*EXERCISE DETAILS*. Rewrite the records below as a numbered list, omitting blank lines.

*RECORDS SHOWN*.

--*--

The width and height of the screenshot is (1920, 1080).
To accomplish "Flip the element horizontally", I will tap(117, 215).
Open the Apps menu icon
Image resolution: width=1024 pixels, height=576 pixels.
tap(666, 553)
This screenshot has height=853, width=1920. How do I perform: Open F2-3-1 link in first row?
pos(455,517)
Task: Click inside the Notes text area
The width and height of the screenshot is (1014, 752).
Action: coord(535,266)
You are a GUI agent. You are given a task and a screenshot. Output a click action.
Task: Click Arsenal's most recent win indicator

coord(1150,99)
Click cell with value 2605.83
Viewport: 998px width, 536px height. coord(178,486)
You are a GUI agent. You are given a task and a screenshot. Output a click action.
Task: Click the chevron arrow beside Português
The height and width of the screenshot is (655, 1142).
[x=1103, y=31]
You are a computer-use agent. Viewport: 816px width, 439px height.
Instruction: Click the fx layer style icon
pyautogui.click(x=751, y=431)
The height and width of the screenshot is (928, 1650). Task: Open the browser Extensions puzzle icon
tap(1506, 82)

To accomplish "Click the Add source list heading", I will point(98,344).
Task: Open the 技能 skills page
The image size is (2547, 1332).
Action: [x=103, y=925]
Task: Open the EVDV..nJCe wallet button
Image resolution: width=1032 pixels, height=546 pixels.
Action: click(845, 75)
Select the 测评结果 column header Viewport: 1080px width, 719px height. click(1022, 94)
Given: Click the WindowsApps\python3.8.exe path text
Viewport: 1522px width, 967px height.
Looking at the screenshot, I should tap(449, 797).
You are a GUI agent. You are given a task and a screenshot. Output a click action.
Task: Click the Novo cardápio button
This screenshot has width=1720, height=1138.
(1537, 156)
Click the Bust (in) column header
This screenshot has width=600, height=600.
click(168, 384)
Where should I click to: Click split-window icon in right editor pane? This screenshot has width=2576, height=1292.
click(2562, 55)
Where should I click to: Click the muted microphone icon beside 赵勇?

--*--

*CORRECT RESULT*.
1. The width and height of the screenshot is (1920, 1080).
2. To accomplish "Flip the element horizontally", I will tap(117, 215).
3. Open the Apps menu icon
4. Image resolution: width=1024 pixels, height=576 pixels.
5. tap(666, 553)
6. This screenshot has height=853, width=1920. How do I perform: Open F2-3-1 link in first row?
7. pos(455,517)
8. Task: Click inside the Notes text area
9. The width and height of the screenshot is (1014, 752).
10. Action: coord(535,266)
11. You are a GUI agent. You are given a task and a screenshot. Output a click action.
12. Task: Click Arsenal's most recent win indicator
13. coord(1150,99)
14. Click cell with value 2605.83
15. Viewport: 998px width, 536px height. coord(178,486)
16. You are a GUI agent. You are given a task and a screenshot. Output a click action.
17. Task: Click the chevron arrow beside Português
18. The height and width of the screenshot is (655, 1142).
19. [x=1103, y=31]
20. You are a computer-use agent. Viewport: 816px width, 439px height.
21. Instruction: Click the fx layer style icon
22. pyautogui.click(x=751, y=431)
23. The height and width of the screenshot is (928, 1650). Task: Open the browser Extensions puzzle icon
24. tap(1506, 82)
25. To accomplish "Click the Add source list heading", I will point(98,344).
26. Task: Open the 技能 skills page
27. The image size is (2547, 1332).
28. Action: [x=103, y=925]
29. Task: Open the EVDV..nJCe wallet button
30. Image resolution: width=1032 pixels, height=546 pixels.
31. Action: click(845, 75)
32. Select the 测评结果 column header Viewport: 1080px width, 719px height. click(1022, 94)
33. Given: Click the WindowsApps\python3.8.exe path text
34. Viewport: 1522px width, 967px height.
35. Looking at the screenshot, I should tap(449, 797).
36. You are a GUI agent. You are given a task and a screenshot. Output a click action.
37. Task: Click the Novo cardápio button
38. This screenshot has width=1720, height=1138.
39. (1537, 156)
40. Click the Bust (in) column header
41. This screenshot has width=600, height=600.
42. click(168, 384)
43. Where should I click to: Click split-window icon in right editor pane? This screenshot has width=2576, height=1292.
44. click(2562, 55)
45. Where should I click to: Click the muted microphone icon beside 赵勇?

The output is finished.